Alert Logic is actively researching an unauthenticated remote code execution (RCE) vulnerability in Atlassian Confluence – CVE-2022-26134. At this time, details about the vulnerability are limited, but Atlassian has announced it is a critical severity and is actively being exploited.
Who is affected?
All customers running a supported version of Confluence Server and Data Center are affected. It is likely that previous versions are affected as well. Confluence Cloud is not affected by this vulnerability.
What can I do?
Atlassian recommends that you upgrade to the latest Long Term Support release. A fix has been released in the following versions - 7.4.17, 7.13.7, 7.14.3, 7.15.2, 7.16.4, 7.17.4, and 7.18.1.
If you are unable to upgrade Confluence immediately, a temporary workaround is available. For details on the workaround and additional vulnerability details, refer to the official Atlassian vulnerability disclosure page.
How is Alert Logic helping me?
Network IDS: Due to similarities with previous CVEs, existing IDS signatures allow Alert Logic to detect the currently known exploit attempts for this vulnerability. Additionally, Alert Logic has released a specific signature for this CVE.
Vulnerability Scanning: Alert Logic released scan coverage on June 3, 2022, by 17:30 CST to identify this vulnerability. An unauthenticated scan performed after this release will check for the version of Atlassian Confluence, and an exposure will be raised for CVE-2022-26134 if a vulnerable version is found.
Log Management: Alert Logic has deployed initial telemetry analytics to aid in detection research.
Web Application Firewall: At this time, it is not expected that WAF is appropriate for this threat; however, Alert Logic will continue this assessment.
Alert Logic appliances and infrastructure are not affected by this vulnerability.
Alert Logic has kicked off the Emerging Threat process for this vulnerability. This article will be updated with new information about this vulnerability and related Alert Logic coverage as it becomes available.
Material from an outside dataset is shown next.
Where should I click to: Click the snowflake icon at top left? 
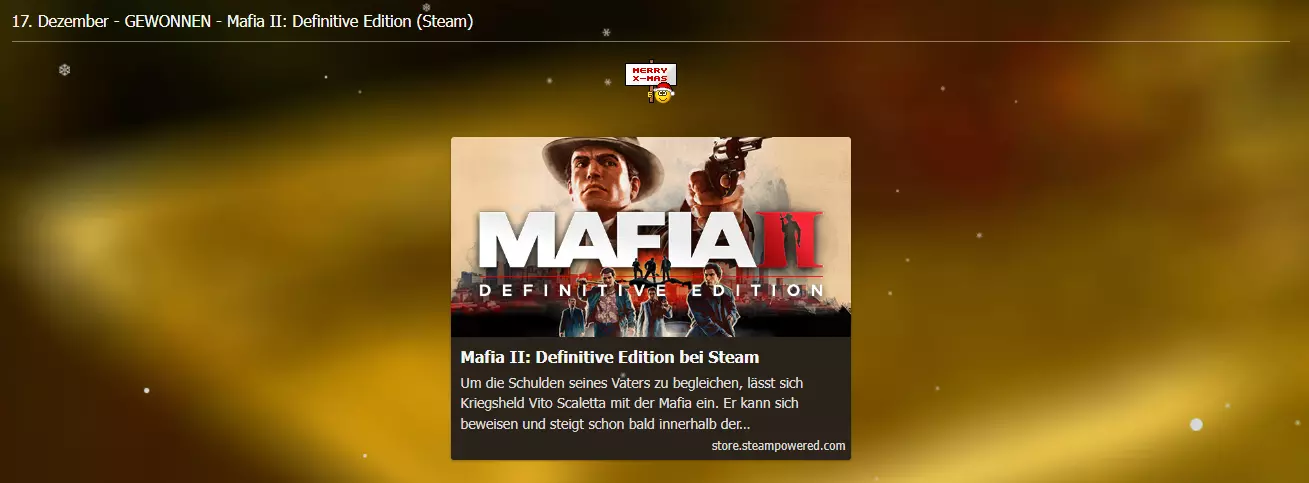pos(65,70)
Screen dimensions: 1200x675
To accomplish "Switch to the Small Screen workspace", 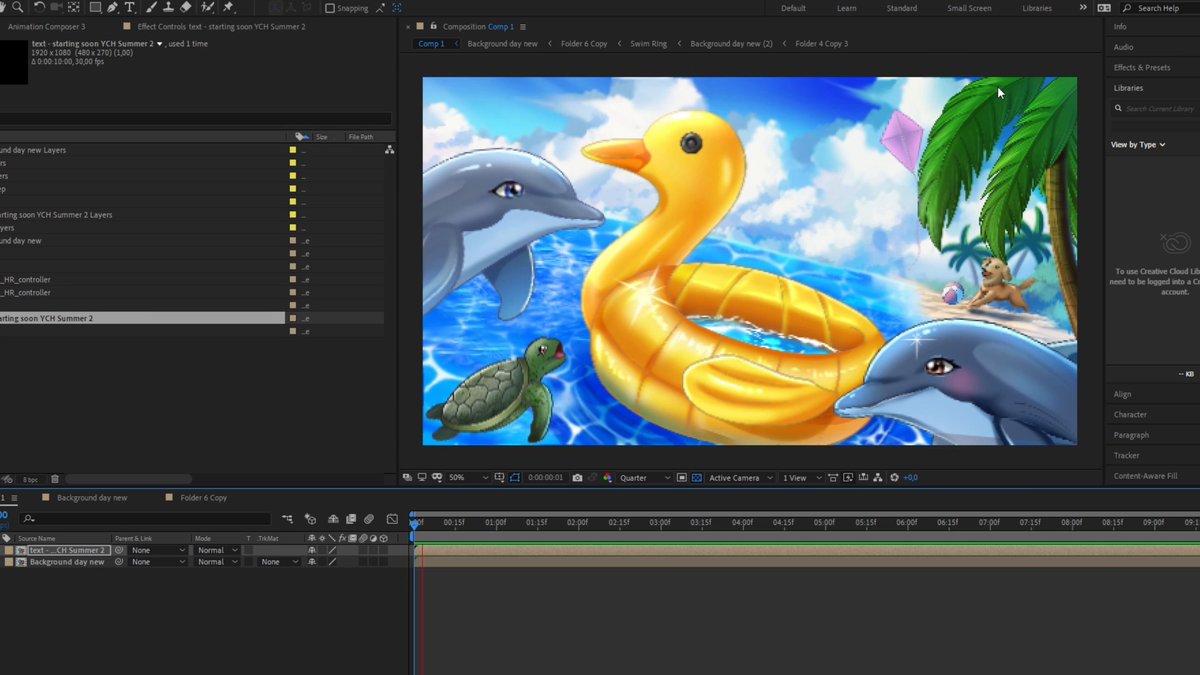I will coord(969,8).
To follow updates for this vulnerability, click FOLLOW at the top of this article. You must be signed into the Support Center using your Alert Logic product credentials to follow this article.
06/04/2022: Atlassian released a fix in several versions of Confluence. Additionally, Alert Logic has released scan coverage and IDS signatures to detect vulnerable versions and exploit attempts.